A North Dakota lignite organization wants coal producers to be compensated for the resiliency of the fuel in the energy market.

Jason Bohrer, president and CEO of the Bismarck-based Lignite Energy Council, said in an Oct. 8 interview with S&P Global Market Intelligence that his organization is "looking for ways to make sure that coal operators are compensated for the value that they provide through resiliency in the grid."

"I don't think it's necessarily that we're looking to increase the cost per se," he said, "but we're just looking for better ways to ensure that what we're providing to the grid is what we're being compensated for."

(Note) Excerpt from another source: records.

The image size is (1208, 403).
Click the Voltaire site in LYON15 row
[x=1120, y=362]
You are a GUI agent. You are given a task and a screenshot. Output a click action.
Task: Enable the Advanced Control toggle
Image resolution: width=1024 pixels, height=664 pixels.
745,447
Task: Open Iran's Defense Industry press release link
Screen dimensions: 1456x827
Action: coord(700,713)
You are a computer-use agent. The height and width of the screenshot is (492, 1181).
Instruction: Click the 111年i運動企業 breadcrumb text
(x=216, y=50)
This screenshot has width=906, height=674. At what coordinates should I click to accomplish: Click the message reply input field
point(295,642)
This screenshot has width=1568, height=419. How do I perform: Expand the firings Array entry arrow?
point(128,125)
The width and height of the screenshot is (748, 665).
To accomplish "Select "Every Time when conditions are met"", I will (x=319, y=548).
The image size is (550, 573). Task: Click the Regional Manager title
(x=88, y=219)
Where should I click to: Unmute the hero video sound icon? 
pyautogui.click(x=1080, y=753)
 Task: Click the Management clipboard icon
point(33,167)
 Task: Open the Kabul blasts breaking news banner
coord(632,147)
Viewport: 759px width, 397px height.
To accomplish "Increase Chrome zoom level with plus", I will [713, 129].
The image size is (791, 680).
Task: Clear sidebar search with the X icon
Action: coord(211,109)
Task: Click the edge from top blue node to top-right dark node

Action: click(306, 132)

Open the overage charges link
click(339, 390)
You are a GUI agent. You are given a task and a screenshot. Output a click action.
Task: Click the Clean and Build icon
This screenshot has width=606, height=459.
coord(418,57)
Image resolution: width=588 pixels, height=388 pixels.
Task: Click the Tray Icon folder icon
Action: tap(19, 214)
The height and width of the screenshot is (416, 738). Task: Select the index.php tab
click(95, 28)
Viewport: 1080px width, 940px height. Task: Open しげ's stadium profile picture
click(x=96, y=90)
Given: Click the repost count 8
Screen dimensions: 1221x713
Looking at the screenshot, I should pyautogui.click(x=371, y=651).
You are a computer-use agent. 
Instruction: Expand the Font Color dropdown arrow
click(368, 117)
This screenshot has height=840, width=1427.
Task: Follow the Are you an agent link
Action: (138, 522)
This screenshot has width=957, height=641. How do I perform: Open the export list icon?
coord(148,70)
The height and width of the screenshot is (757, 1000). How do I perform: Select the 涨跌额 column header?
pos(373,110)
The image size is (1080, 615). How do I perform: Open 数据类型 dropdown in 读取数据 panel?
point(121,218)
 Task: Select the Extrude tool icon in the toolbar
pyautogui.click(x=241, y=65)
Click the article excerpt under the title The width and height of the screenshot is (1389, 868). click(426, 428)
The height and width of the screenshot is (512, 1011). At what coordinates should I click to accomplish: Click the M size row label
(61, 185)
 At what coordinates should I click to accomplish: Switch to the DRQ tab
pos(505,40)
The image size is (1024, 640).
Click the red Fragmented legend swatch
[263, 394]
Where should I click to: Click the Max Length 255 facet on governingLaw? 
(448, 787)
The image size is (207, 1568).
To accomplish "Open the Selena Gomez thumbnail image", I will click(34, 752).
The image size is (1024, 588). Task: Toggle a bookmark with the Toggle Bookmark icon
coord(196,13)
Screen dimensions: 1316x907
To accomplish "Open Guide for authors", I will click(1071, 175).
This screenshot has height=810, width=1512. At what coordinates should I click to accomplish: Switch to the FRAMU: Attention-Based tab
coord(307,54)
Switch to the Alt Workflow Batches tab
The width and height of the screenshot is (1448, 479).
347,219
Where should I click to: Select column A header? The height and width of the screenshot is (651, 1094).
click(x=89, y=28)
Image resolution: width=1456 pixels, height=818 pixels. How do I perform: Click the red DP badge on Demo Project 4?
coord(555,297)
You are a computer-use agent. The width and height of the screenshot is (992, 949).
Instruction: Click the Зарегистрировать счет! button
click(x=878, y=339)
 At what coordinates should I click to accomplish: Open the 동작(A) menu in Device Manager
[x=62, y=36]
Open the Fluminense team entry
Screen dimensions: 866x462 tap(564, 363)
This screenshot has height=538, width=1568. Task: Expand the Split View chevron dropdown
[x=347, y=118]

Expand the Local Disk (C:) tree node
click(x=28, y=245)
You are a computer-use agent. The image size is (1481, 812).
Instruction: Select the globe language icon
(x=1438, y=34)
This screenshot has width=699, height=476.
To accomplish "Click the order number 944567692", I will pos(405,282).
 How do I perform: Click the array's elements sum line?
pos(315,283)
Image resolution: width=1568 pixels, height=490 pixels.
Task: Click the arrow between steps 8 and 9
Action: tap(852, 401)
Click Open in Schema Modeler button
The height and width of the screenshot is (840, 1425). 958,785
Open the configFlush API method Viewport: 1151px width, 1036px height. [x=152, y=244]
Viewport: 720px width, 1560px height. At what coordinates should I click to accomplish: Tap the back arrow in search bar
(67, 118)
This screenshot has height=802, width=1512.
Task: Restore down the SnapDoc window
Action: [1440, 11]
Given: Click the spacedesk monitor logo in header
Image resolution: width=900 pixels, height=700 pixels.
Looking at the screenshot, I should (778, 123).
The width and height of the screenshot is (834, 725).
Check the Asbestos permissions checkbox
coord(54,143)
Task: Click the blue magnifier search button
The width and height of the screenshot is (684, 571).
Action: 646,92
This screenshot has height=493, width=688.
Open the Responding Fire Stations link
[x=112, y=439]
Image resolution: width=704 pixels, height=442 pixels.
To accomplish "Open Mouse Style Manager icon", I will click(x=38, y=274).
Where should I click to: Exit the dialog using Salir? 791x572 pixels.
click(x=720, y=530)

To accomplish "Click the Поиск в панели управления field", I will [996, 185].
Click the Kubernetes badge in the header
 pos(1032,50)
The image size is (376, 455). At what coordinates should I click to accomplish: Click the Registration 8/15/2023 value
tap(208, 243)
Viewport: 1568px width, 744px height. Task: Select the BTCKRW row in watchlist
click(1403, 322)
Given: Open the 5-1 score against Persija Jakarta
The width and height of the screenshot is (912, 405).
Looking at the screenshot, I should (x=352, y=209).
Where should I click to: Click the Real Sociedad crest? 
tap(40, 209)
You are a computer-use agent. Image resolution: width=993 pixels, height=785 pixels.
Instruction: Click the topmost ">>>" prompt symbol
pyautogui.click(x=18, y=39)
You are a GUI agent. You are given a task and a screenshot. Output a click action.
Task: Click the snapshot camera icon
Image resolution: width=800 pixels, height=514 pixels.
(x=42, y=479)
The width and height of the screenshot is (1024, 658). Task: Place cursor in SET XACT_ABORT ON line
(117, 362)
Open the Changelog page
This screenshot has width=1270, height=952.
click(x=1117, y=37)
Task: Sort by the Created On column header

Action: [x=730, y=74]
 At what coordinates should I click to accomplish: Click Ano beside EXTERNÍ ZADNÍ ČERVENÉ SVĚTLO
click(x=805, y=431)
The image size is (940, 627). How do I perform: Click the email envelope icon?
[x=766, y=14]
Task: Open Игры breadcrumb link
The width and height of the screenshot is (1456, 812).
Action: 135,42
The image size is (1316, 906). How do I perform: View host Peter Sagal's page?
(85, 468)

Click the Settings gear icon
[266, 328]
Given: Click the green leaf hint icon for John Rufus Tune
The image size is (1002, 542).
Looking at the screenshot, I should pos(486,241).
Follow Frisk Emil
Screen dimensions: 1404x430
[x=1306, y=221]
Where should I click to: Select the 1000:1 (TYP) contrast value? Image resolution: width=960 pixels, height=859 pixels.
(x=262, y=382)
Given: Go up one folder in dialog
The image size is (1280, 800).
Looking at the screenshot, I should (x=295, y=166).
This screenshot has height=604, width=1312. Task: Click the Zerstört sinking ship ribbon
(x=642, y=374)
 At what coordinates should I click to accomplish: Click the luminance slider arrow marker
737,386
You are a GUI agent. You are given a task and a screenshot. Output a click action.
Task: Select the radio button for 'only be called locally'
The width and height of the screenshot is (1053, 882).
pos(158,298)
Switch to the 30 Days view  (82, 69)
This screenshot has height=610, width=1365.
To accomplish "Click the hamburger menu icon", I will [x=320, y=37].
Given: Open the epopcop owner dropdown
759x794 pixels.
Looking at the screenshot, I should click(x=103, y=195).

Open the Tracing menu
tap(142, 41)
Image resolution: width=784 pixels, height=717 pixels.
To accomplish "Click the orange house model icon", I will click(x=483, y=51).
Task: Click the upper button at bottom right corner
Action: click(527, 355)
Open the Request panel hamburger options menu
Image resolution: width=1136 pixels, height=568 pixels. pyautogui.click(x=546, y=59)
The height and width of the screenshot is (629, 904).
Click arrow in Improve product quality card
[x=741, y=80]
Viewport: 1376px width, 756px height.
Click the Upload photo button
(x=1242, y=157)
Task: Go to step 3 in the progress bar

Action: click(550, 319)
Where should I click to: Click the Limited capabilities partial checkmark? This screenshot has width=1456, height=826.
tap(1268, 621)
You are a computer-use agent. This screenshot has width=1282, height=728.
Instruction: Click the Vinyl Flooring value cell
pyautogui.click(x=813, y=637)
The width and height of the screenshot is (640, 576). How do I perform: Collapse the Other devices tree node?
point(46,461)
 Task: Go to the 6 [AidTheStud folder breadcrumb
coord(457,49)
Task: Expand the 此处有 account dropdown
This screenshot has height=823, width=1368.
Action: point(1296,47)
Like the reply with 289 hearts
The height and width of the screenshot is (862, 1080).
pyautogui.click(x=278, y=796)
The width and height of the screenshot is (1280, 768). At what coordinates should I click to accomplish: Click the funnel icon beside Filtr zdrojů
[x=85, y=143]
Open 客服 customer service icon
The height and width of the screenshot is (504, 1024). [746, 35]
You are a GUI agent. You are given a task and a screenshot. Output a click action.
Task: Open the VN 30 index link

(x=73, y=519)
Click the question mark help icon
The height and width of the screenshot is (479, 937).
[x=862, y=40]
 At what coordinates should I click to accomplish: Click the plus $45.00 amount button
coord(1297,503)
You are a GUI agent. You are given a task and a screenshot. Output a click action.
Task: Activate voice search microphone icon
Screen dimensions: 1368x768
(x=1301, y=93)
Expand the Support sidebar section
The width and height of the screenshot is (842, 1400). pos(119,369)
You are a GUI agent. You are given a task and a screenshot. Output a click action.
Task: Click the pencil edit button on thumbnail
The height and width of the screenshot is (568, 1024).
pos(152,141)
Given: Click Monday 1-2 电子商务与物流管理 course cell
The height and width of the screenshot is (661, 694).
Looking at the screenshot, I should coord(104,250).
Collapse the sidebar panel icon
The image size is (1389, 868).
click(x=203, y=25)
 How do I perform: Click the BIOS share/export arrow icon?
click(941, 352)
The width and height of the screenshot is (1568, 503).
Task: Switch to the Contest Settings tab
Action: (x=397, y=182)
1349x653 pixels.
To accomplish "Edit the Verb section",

Ian Lange, director of the Colorado School of Mines' mineral and energy economics program, said that efforts to subsidize coal are common among pro-coal groups, and recently the U.S. Department of Energy, which point to coal's resiliency in their arguments. The Federal Energy Regulatory Commission scrapped a rulemaking by the U.S. Department of Energy in January that would have supported struggling coal and nuclear plants.

The council would need to be careful that its proposal would not affect electricity prices outside the state to avoid intervention by FERC, which regulates the transmission of electricity in interstate commerce, Lange said. He cited a federal court's decision to uphold Illinois' zero-emissions credit program for nuclear power plants, adding that North Dakota may be able to instate a similar program for coal so long as it passed similar standards as the nuclear credits.

North Dakota Public Service Commissioner Brian Kroshus said it would be "a tough sell" to North Dakotans, who are "price-conscious." Though many residents do support the state's coal sector, people would likely be most concerned with such a proposition's impact on their bills.

"Ultimately, the thing people have to realize [is] all of this goes back to the ratepayer," Kroshus said, "whether it's through the federal taxes they pay, potentially the state taxes they pay, but in all likelihood it's going to show up in their utility bill itself."

The industry would have to determine how to sell the notion of energy reliability to garner public support, he said. But until the council's plan is solidified, it is difficult to predict whether transmission organizations would be receptive to paying more for coal.

If the regional transmission organizations did agree to some sort of resiliency compensation, Kroshus said, he does not foresee a major impact to renewable energy sources in the short term because "companies are moving quickly on those projects to capture production tax credits."

North Dakota, the nation's top producer of lignite coal, has weather extremes, Bohrer said, and though wind has become a more prominent energy source in North Dakota over the years, the turbines stop spinning to avoid damage when the wind blows too hard. As a result, he says, coal is more reliable.

"That's not a knock on wind," he said. "That's just the technological limitation of how they are producing power and that limitation needs to be accurately represented in the power market."

The council does not have any specific percentages or dollar figures in mind at this time, Bohrer said.